Is the next big idea in advertising as close as your radio dial? OK, that might be overstating it, but Lisa Cochrane thinks the long-forgotten medium needs some new attention.
"Radio has been left in the dust," said Ms. Cochrane, Allstate's VP-integrated marketing communications. "While everybody's busy looking for what's the newest new frontier, I thought perhaps we could look at an old frontier in a new way."
Her hope -- that creatives give radio the attention it deserves -- led her to gather Allstate's top agencies at Leo Burnett's Chicago office this week for a nearly three-hour seminar that included some self-reflection, as well as tips from experts on how to make the medium work. After all, radio still reaches 93.5% of Americans ages 18 and older every week, according to the Radio Advertising Bureau.

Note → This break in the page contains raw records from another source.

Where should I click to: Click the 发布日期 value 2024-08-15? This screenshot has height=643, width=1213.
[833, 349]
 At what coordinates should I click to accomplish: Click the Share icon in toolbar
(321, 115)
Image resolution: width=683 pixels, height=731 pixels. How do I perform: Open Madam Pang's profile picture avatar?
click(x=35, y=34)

And the best radio ads still shine. Motel 6's "We'll Leave the Light On For You" and Budweiser's "Real American Heroes" were among the best campaigns cited by experts at this week's event. What usually doesn't work is when marketers simply recycle TV ads for radio.
"It's a terrifying medium. I think a lot of people run from it," said Susan Credle, Leo Burnett's chief creative officer. "It's the catch-all for things. It's kind of the workhorse medium. I think creatives get frustrated when it's asked to do that vs. if we all started respecting the medium a little bit more."

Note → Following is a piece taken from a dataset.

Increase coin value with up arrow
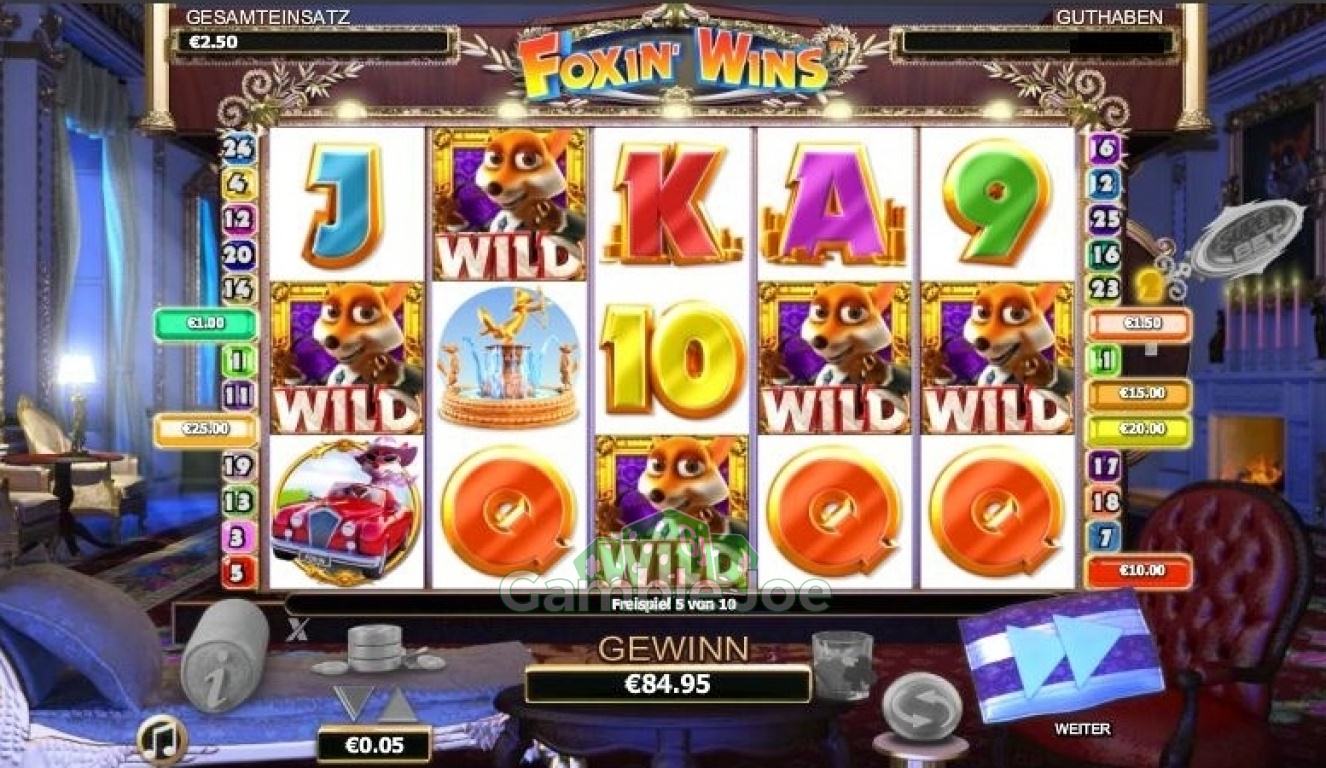1326x768 pixels. click(x=397, y=703)
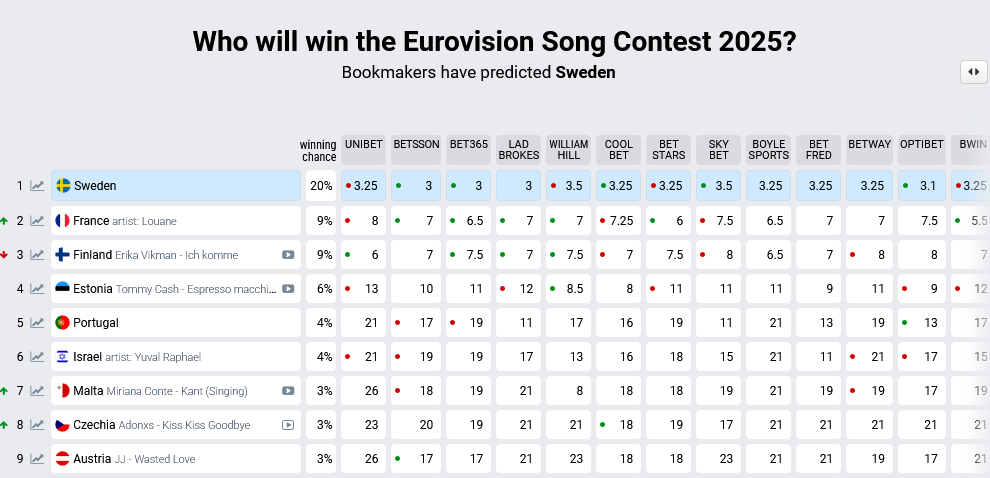
Task: Sort by the Unibet column header
Action: tap(364, 145)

Allstate is finding new ways to spread its message on radio. In a program with CBS Radio and Metro Traffic, the insurer not only sponsors traffic updates, but gets helicopter reporters to pick a smooth-riding "good hands route of the day," playing off the insurer's tagline "You're in good hands." In some cases, reporters will cite a stalled car, saying the driver could use the insurer's "roadside assistance program."
Radio "is something that's really working for us," Ms. Cochrane said. "Radio is very local. Radio can be very intimate and it can allow you to target ."

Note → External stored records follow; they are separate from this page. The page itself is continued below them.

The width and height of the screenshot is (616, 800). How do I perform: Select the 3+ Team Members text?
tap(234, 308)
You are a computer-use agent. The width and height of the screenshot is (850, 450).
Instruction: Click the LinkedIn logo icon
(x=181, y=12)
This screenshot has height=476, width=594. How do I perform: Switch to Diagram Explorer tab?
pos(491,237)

Drive time remains radio's sweet spot. On weekdays, of listeners age 18 and older, 59% listen in their car, and the percentage jumps to nearly 70% for those making $75,000 or more, according to the RAB.
Allstate is the second-largest auto insurer with 9.96% share, according to the Insurance Information Institute. The company spent $25.9 million on radio advertising for all its business lines in the first 11 months of 2010, up from $16 million for all of 2010, according to Kantar Media. That compares with $264 million on TV advertising for the first 11 months of 2010, up from $202 million in all of 2010.
When making radio ads, details matter. Ad Age was at the event and scribbled down some production tips, mostly offered by RadioFace in New York, which writes and produces radio ads. Here are a few:
Think in sound. "We're very sophisticated listeners. We've been alive for awhile listening to things," said Tony Mennuto, RadoFace's creative director. "We know authenticity from not." For instance: If the ad is set in the suburbs, "you should be able to hear the little sound of lawnmower going by."
Use improv actors. They will go off-script to create funnier ads. "When you're using improv people and you're not reading a script, you come up with all those little nuances and sounds and great comedy," Mr. Mennuto said.
Record on location. RadioFace cited a spot plugging a Nike-sponsored running race that was recorded in Central Park. Multiple microphones captured the sound of the actors breath and feet, plus picked up natural background sounds.
Warning: Things sound differently on the radio. For instance, if you slap someone, it sounds like a "click," while running water sounds like white noise, Mr. Mennuto said.
Write shorter copy. This will give you extra time to play, adding sound effects or ad libs, for instance.